REQUIRED WORK: Reproduce all records word for word.

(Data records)
##########

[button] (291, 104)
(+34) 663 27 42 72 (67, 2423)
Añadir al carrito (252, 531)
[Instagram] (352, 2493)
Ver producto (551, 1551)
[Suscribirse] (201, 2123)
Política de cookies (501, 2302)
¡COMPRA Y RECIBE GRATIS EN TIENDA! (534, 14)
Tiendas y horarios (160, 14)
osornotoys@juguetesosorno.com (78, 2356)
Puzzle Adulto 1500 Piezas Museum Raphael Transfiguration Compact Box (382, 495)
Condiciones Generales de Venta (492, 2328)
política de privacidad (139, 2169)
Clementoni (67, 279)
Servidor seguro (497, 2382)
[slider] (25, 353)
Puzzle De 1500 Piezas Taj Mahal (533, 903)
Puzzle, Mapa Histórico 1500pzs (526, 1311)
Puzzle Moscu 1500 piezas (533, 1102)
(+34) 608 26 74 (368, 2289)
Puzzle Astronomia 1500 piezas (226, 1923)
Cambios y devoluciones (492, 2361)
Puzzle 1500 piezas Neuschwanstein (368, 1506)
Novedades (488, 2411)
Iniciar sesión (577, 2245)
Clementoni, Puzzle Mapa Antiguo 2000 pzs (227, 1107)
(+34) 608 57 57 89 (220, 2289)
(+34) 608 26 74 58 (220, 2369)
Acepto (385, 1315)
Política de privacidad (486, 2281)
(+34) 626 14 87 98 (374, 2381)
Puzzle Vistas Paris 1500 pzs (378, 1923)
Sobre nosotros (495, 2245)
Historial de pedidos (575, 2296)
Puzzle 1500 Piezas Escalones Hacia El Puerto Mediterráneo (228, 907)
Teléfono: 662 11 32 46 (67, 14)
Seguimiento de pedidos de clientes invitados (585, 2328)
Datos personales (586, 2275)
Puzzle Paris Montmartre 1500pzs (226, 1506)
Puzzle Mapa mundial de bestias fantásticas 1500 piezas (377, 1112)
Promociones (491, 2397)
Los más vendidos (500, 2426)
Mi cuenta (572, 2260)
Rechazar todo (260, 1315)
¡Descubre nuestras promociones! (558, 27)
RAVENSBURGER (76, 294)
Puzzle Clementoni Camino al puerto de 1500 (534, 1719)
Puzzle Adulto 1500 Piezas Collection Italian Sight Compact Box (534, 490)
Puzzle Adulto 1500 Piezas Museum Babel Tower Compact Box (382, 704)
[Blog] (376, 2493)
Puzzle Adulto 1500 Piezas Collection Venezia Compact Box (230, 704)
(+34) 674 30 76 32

##########

THE COMPLETED TASK:
[button] (291, 104)
(+34) 663 27 42 72 (67, 2423)
Añadir al carrito (252, 531)
[Instagram] (352, 2493)
Ver producto (551, 1551)
[Suscribirse] (201, 2123)
Política de cookies (501, 2302)
¡COMPRA Y RECIBE GRATIS EN TIENDA! (534, 14)
Tiendas y horarios (160, 14)
osornotoys@juguetesosorno.com (78, 2356)
Puzzle Adulto 1500 Piezas Museum Raphael Transfiguration Compact Box (382, 495)
Condiciones Generales de Venta (492, 2328)
política de privacidad (139, 2169)
Clementoni (67, 279)
Servidor seguro (497, 2382)
[slider] (25, 353)
Puzzle De 1500 Piezas Taj Mahal (533, 903)
Puzzle, Mapa Histórico 1500pzs (526, 1311)
Puzzle Moscu 1500 piezas (533, 1102)
(+34) 608 26 74 (368, 2289)
Puzzle Astronomia 1500 piezas (226, 1923)
Cambios y devoluciones (492, 2361)
Puzzle 1500 piezas Neuschwanstein (368, 1506)
Novedades (488, 2411)
Iniciar sesión (577, 2245)
Clementoni, Puzzle Mapa Antiguo 2000 pzs (227, 1107)
(+34) 608 57 57 89 (220, 2289)
(+34) 608 26 74 58 (220, 2369)
Acepto (385, 1315)
Política de privacidad (486, 2281)
(+34) 626 14 87 98 (374, 2381)
Puzzle Vistas Paris 1500 pzs (378, 1923)
Sobre nosotros (495, 2245)
Historial de pedidos (575, 2296)
Puzzle 1500 Piezas Escalones Hacia El Puerto Mediterráneo (228, 907)
Teléfono: 662 11 32 46 (67, 14)
Seguimiento de pedidos de clientes invitados (585, 2328)
Datos personales (586, 2275)
Puzzle Paris Montmartre 1500pzs (226, 1506)
Puzzle Mapa mundial de bestias fantásticas 1500 piezas (377, 1112)
Promociones (491, 2397)
Los más vendidos (500, 2426)
Mi cuenta (572, 2260)
Rechazar todo (260, 1315)
¡Descubre nuestras promociones! (558, 27)
RAVENSBURGER (76, 294)
Puzzle Clementoni Camino al puerto de 1500 (534, 1719)
Puzzle Adulto 1500 Piezas Collection Italian Sight Compact Box (534, 490)
Puzzle Adulto 1500 Piezas Museum Babel Tower Compact Box (382, 704)
[Blog] (376, 2493)
Puzzle Adulto 1500 Piezas Collection Venezia Compact Box (230, 704)
(+34) 674 30 76 32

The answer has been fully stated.